The original

It has been about a month since I did my daily research at Respage01, during which I was confused about the value of daily research and the lack of spare time. But confusion is confusion, or the more confusion is to try to understand the world. The goal of RESPage02 is to study the flow of people in small areas. The flow of people in a small area is one of the information I always want to get, and the “situation” here is the biggest information we can get. As people travel in more and more diversified ways, I think it is difficult to fully describe the flow of people except for the government to install monitoring at the intersection. What we can do is to reflect this “situation” in a partial way through some or some ways of travel.

imagination

My imagination about one-sided control of abortion situation has several:

  • The distribution data of shared bikes were collected to reflect the movement of people in a small area.
  • The real-time distribution data of online car hailing are collected to reflect the flow of people and traffic conditions in the city.
  • A high-definition camera captures video from a specific Angle of a street, and identifies movement data to reflect a single point of flow.
  • Proactively collect mobile device data through wifi sniffer.

The meaning of imagination is to let you have time to study, I just chose the most convenient data of shared bikes, because the shared bikes move slowly, without the pursuit of climbing speed, it is possible to obtain research results.

Interface to get data

About access to Shared cycling (mo) articles have a lot of data, the main idea is through the study of API, bicycle WeChat applet simply caught can find rules, the following interface can bike around a position information, the POI data and access to baidu map, try to increase the patch, can get complete data as far as possible, Because according to observation, the number of nearby bicycle interfaces is limited:

URL = "https://mwx.mobike.com/nearby/nearbyBikeInfo?biketype=0" + \
      "&latitude=" + lat + \
      "&longitude=" + lng + \
      "&userid=" + userId + \
      "&citycode=0579"
Copy the code

Acquisition window

Using the same rectangular window scan as the POI data, to speed things up a bit, I simply added a process to collect at the same time.

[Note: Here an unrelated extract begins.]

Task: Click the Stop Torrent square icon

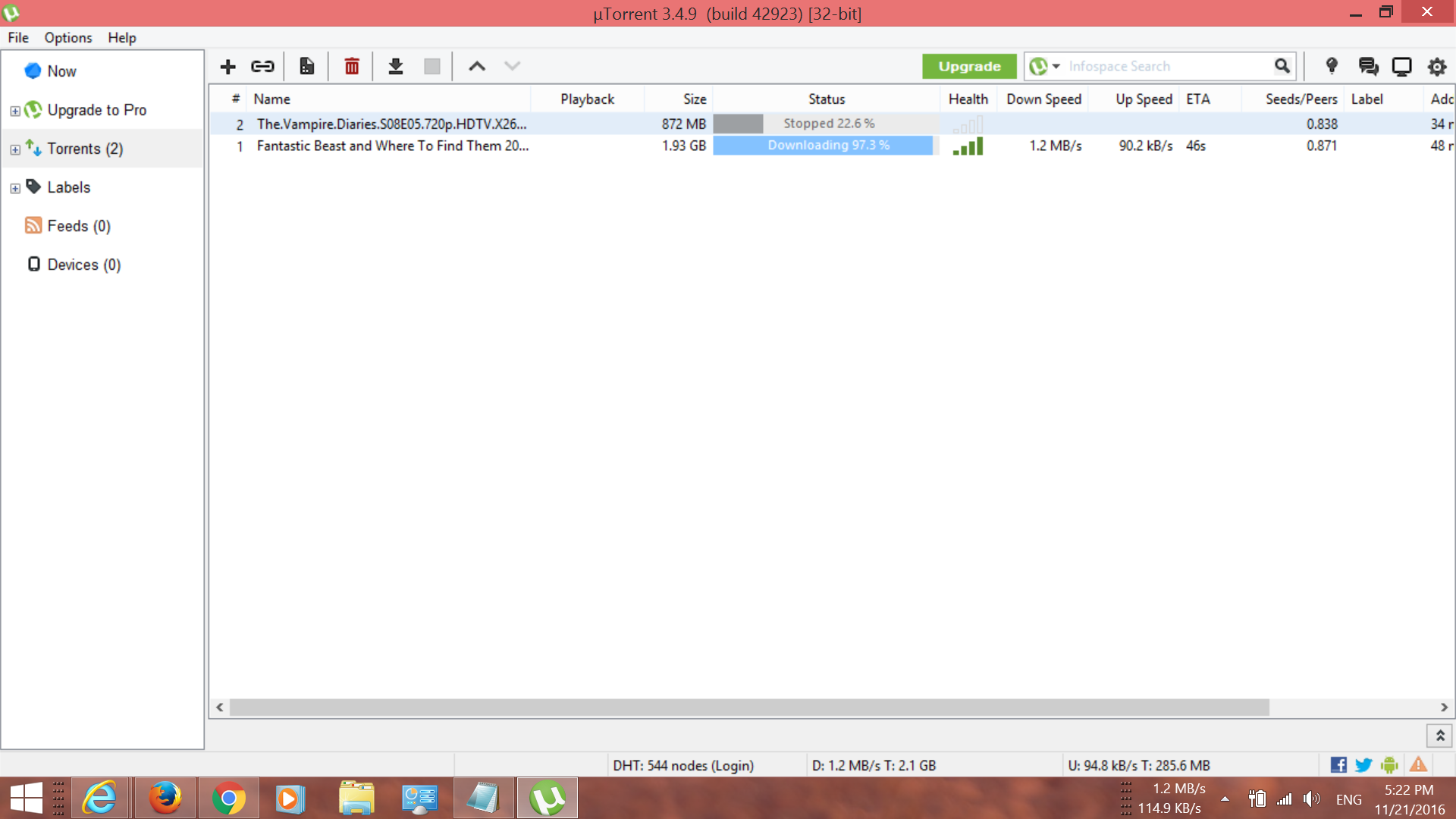Action: pos(432,67)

To reduce the blocking risk, I also prepared two userids and two scan areas. (Advanced collection, multi-process or coroutine + proxy for faster and more complete collection, but I don’t need it at present)

## Jiangnan two rectangular areas
BigRect1 = {
    'left': {
        'x': 119.634998.'y': 29.046372
    },
    'right': {
        'x': 119.6727628.'y': 29.077628
    }
}

BigRect2 = {
    'left': {
        'x': 119.628268.'y': 29.072232
    },
    'right': {
        'x': 119.67208.'y': 29.098397}}Copy the code

Complete collection code

Roubospiker: some crawlers implement a work method and start two collection processes: (note that log files should be created separately to avoid concurrent writing)


def worker(bigrect, userId, FileKey):
    today = time.strftime("%Y_%m_%d_%H")
    for count in range(0.10):
        logfile = open("./log/" + FileKey + "-" + str(count) + '_' + today + ".log".'a+', encoding='utf-8')
        file = open("./result/" + FileKey + "-" + str(count) + '_' + today + ".txt".'a+', encoding='utf-8')
        for index in range(int(WindowSize['xNum'] * WindowSize['yNum')) : lng, lat = getSmallRect(bigrect, WindowSize, index) requestMBikeApi(lat=lat, lng=lng, index=index, file=file, logfile=logfile, userId=userId) time.sleep(1200)

def main(a):
    userIds = tool.getMBikeUserID()
    p1 = multiprocessing.Process(target=worker, name='p1', args=(BigRect1, userIds[0].'shareBike01'))
    p2 = multiprocessing.Process(target=worker, name='p2', args=(BigRect2, userIds[1].'shareBike02'))
    p1.start()
    p2.start()
Copy the code

The end of the first

The process of collection + storage + display will be implemented in the next draft.